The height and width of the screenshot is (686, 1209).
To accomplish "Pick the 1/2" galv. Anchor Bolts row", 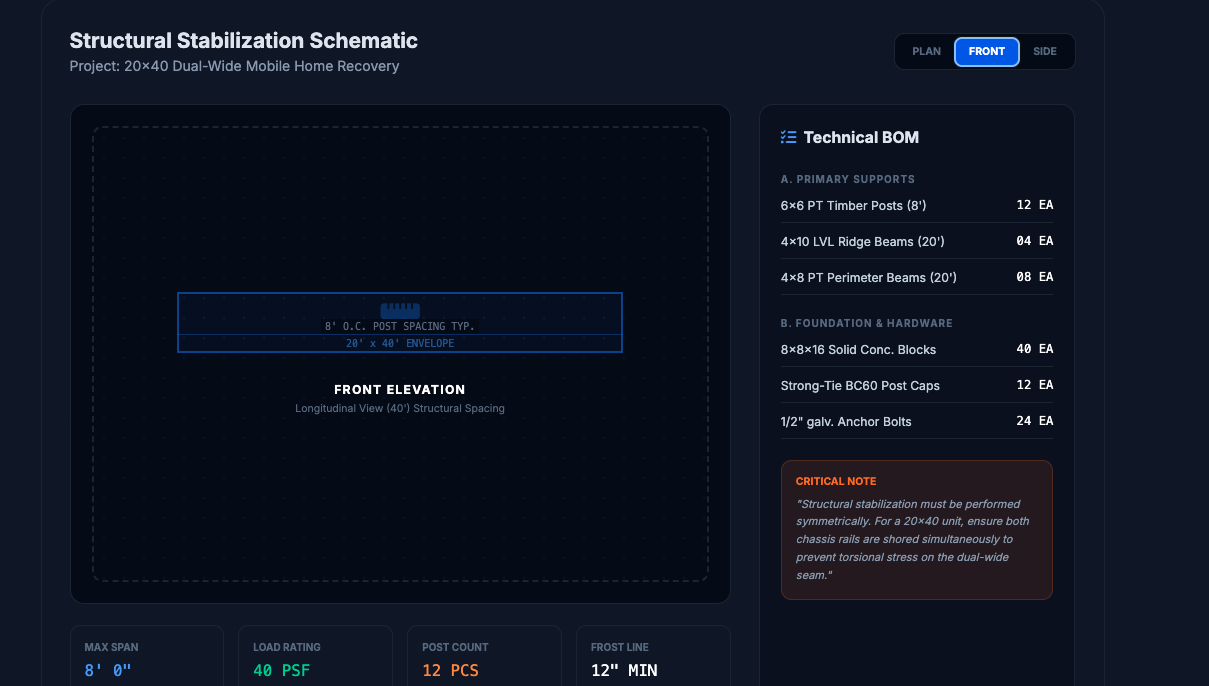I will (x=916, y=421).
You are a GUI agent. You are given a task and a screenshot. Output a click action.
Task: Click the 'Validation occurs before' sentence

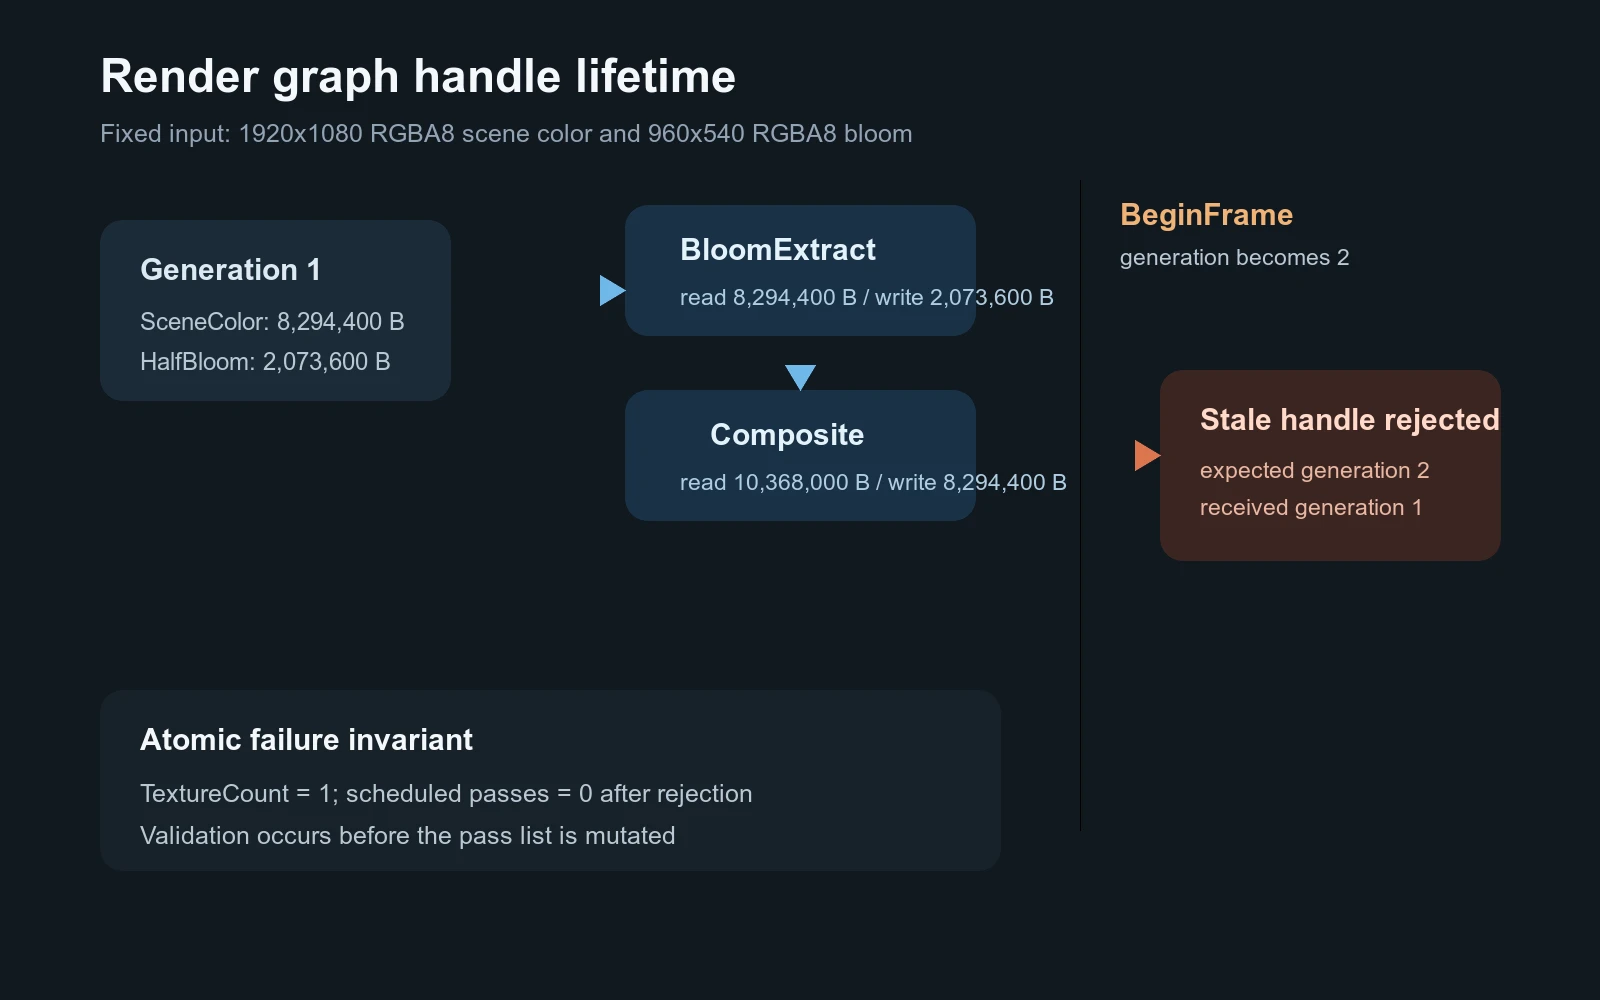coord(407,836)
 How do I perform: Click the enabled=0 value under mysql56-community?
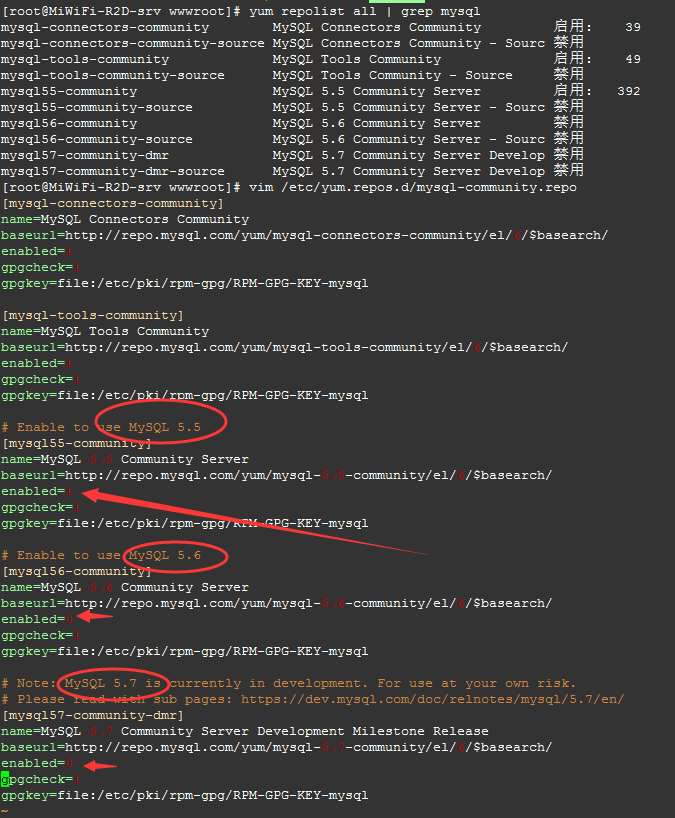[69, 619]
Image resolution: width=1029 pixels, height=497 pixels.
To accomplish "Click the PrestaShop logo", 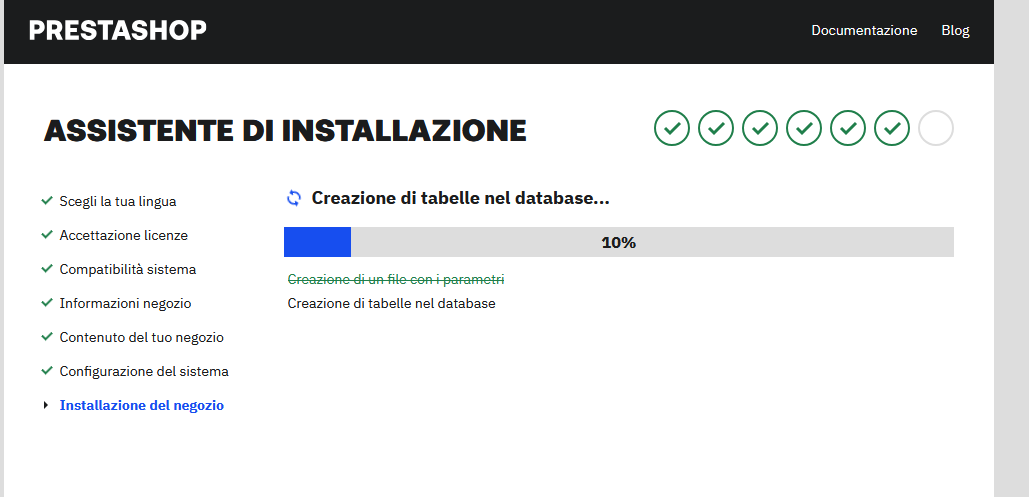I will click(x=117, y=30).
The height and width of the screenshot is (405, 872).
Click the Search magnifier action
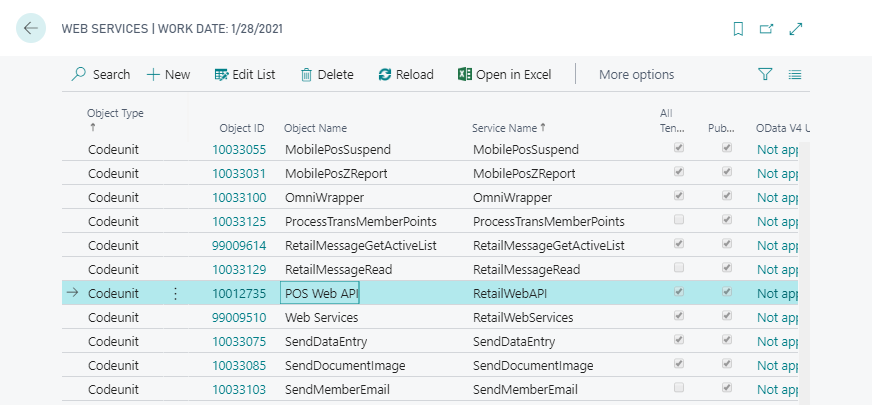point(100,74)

•••••

> REQUIREMENT
Omit the pictures and please write out exactly the lines between the one containing "The height and width of the screenshot is (405, 872)." and the last line of the entries, both included.

> WRITTEN ANSWER
The height and width of the screenshot is (405, 872).
Click the Search magnifier action
point(100,74)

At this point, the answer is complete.